Au sein de ce colloque consacré à la dictionnairique berbère, je m’interrogeais sur la façon dont les civilisations successives s’étaient transfusées les unes dans les autres au fil des siècles. On sait assez peu de choses concrètes sur les modifications apportées par les Phéniciens à la vie quotidienne des Berbères et j’en ai en vain cherché des traces au musée du Bardo, alors qu’on connait, raconté par les seuls vainqueurs il est vrai, l’implacable affrontement entre Rome et Carthage. Il semble pourtant qu’il y ait eu une sorte de continuum avant et après 146 avant JC et que Carthage n’ait pas été aussi rasée qu’on l’a dit… A l’exception des grands monuments, on sait encore moins de choses de la coexistence (difficile ?) entre Romains et Berbères jusqu’en Maurétanie tingitane, pas grand chose non plus de ce qu’ont laissé comme us et coutumes les Byzantins car tout a été recouvert et unifié en apparence par la grande vague arabe et islamique.
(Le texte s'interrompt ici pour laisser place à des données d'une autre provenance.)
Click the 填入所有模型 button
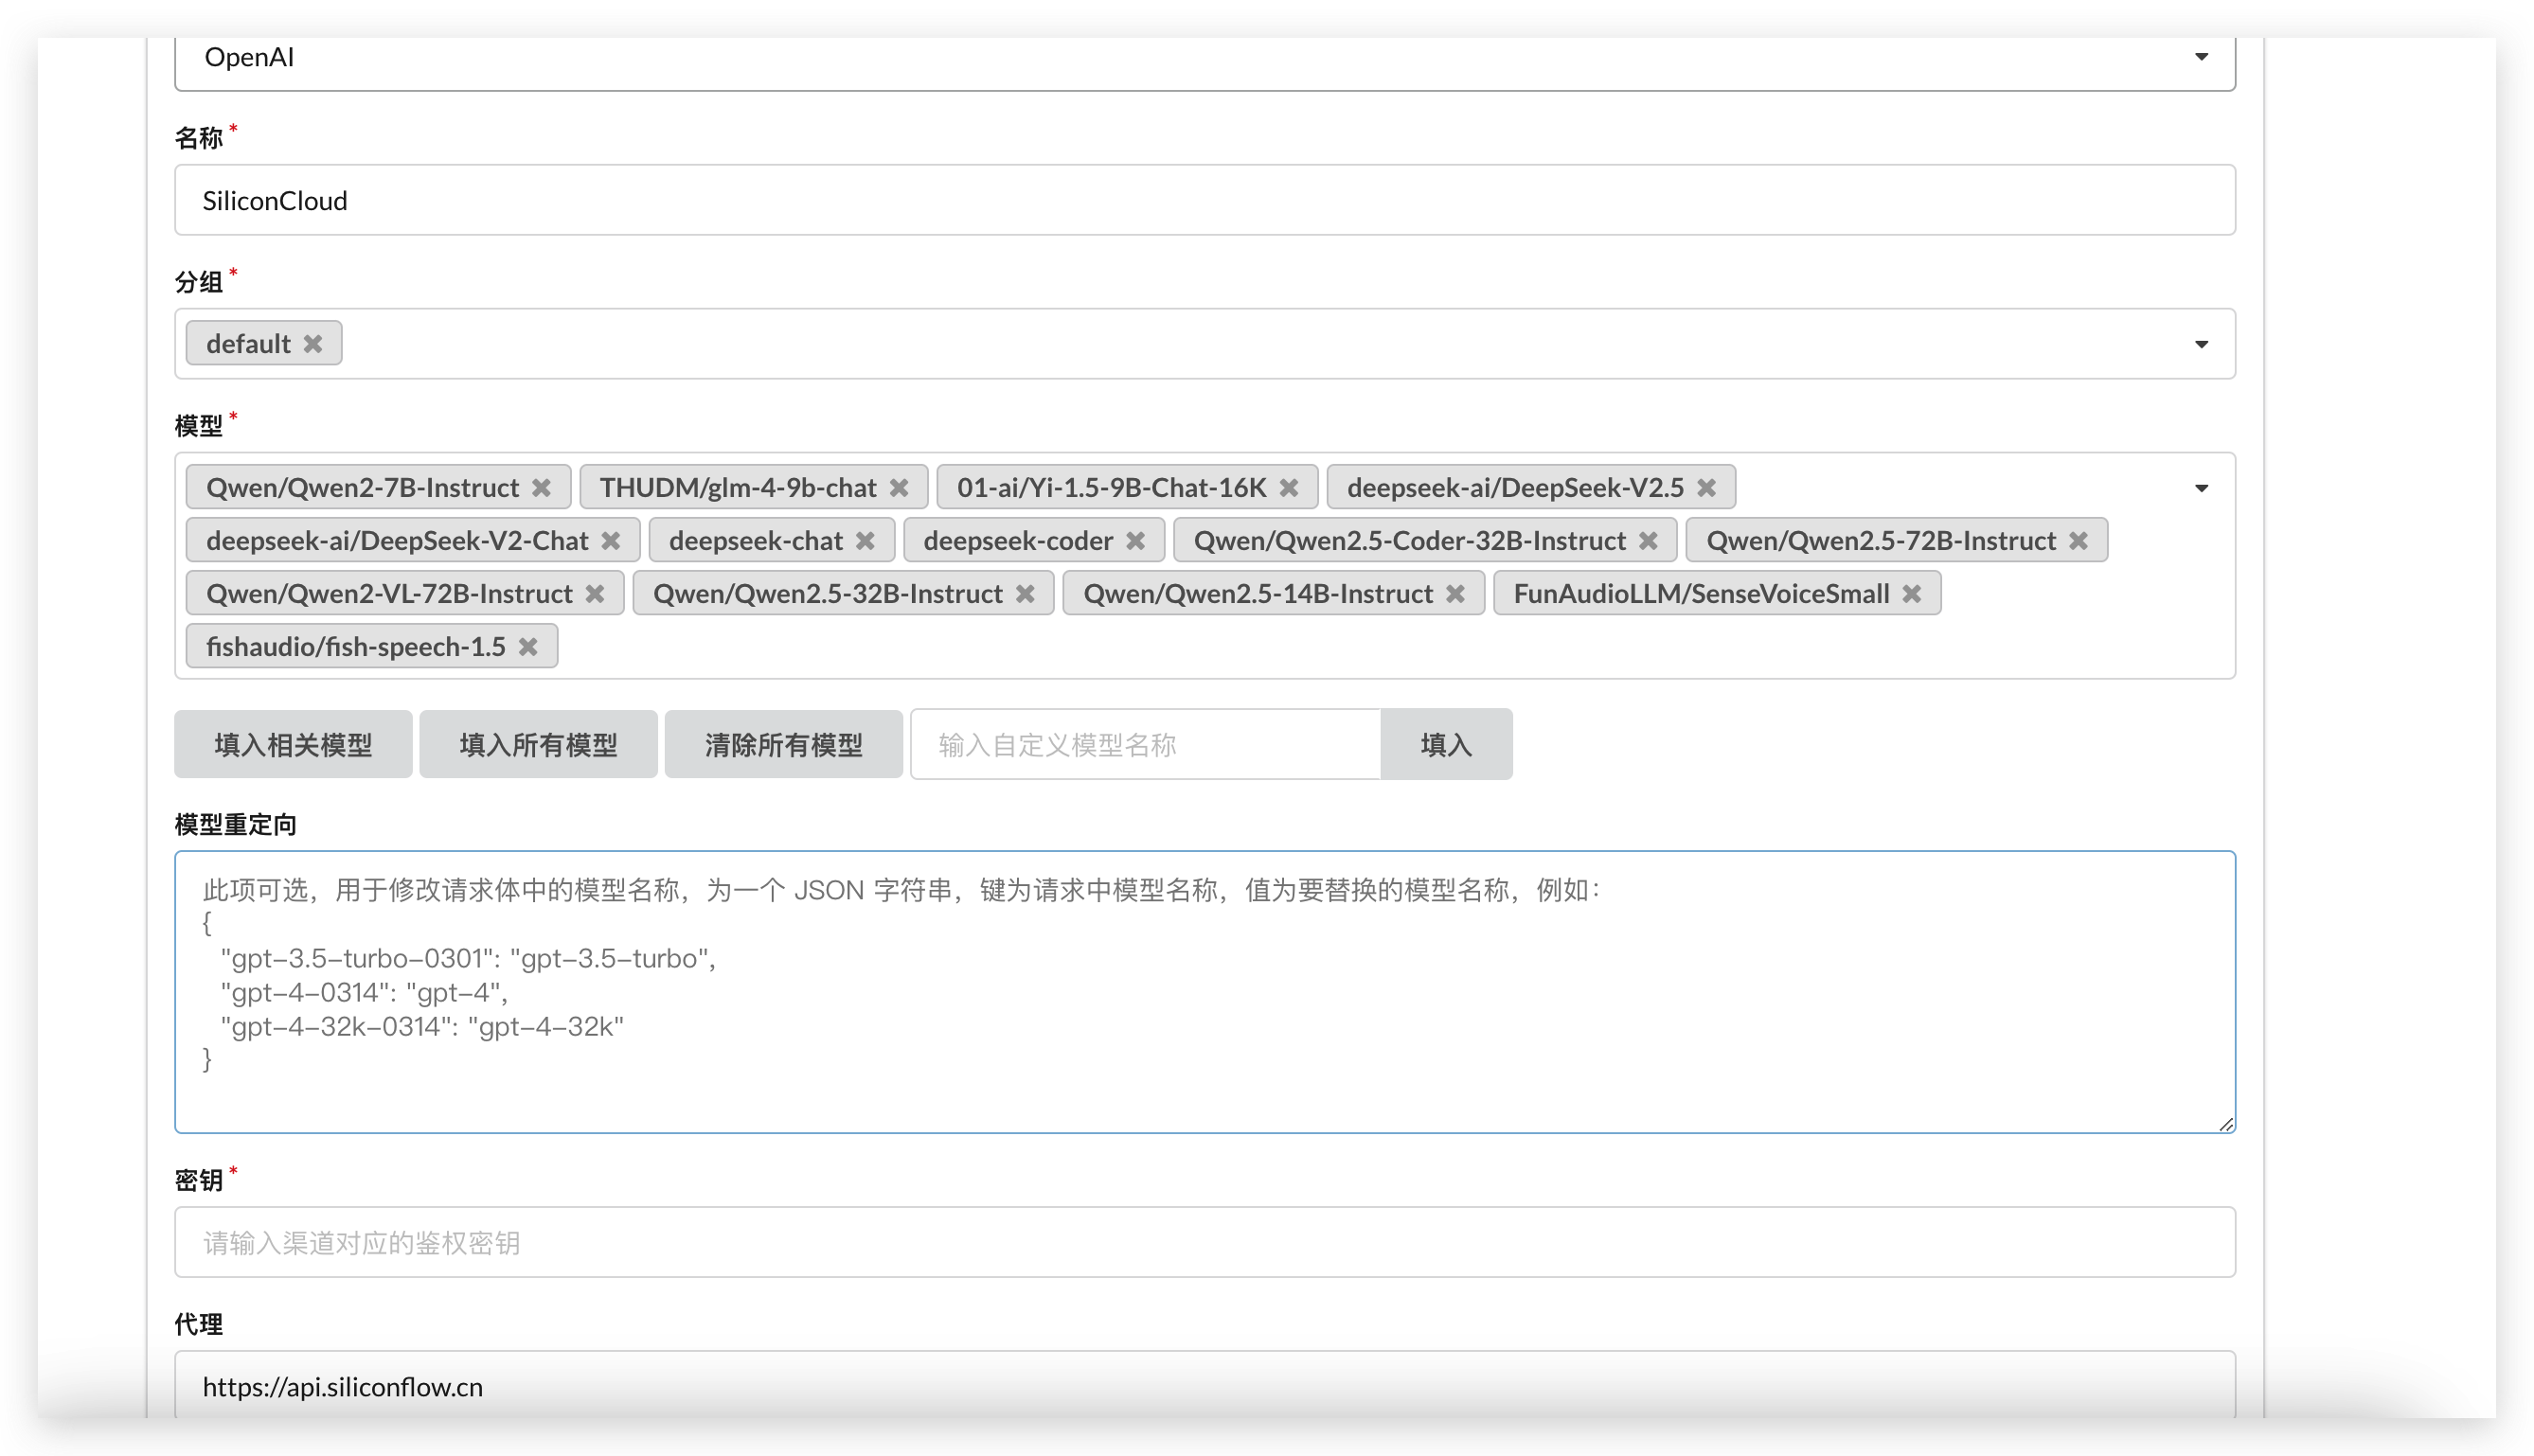 tap(538, 745)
Mais si l’on essaie de soulever le coin du voile - que ce mot est dangereux à utiliser aujourd’hui ! – on pourrait dire en caricaturant que les Maghrébins se sont partagé le travail : tandis que les Berbères ont assimilé une partie de la romanité, les Arabes ont, pour leur part, apporté l’héritage de la Grèce. Une sorte de paradoxe. D’infusions en transfusions, comment se sont formées, également à notre contact à la fois séparateur et unificateur, les personnalités maghrébines ? Quel passionnant sujet de recherche mais qui exige un oeil particulièrement exercé… et un scalpel d’une grande finesse.
Aujourd’hui, l’ADN et les mitochondries pourraient permettre de repérer les fusions qui se sont produites au travers des lignées démographiques qui véhiculent et transmettent les usages mais il n’existe pas, pour les idées et les civilisations, de marqueurs aussi fiables, à l’exception de ceux qu’ont produit les grandes ruptures des conquêtes. Sur les changements lents des mentalités et des habitudes, nous sommes encore bien peu renseignés. Y a-t-il eu beaucoup de grumeaux dans les sauces culturelles ? Comment se sont-ils dissous dans les profondeurs des sociétés ? On voit bien qu’il existe encore des lignes de séparation entre les monde berbère et arabe en dépit de l’islamisation commune. Reste-t-il des lignes de fracture non réduites, sous-jacentes, dues aux apports romains, vandales, byzantins et qui seraient identifiables ?
Et nous, sommes-nous en train de fabriquer de nouveaux grumeaux d’incompréhension ? Ou bien sommes-nous capables d’inventer des recettes de coopération adaptées au monde de demain ? Toutes ces interrogations n’affleurent pas à la surface quand on parle de dictionnaires mais elles demeurent sans doute, et ce sont elles qui, plus que la mécanique lexicographique, font l’intérêt de nos rencontres. Connaitre le point de vue de l’interlocuteur et le reconnaitre, c’est cela le b-a-ba de toute coopération. À cet égard, le pique-nique – ou le pélerinage – au Tombeau de la Chrétienne, fut pour nous l’occasion de dominer la situation, au propre comme au figuré.
Grâce en soit rendue aux organisateurs de la réunion de Tipaza et de ce déjeuner champêtre qui nous ont remémoré la générosité et la cordialité, toujours renouvelées, de l’hospitalité algérienne.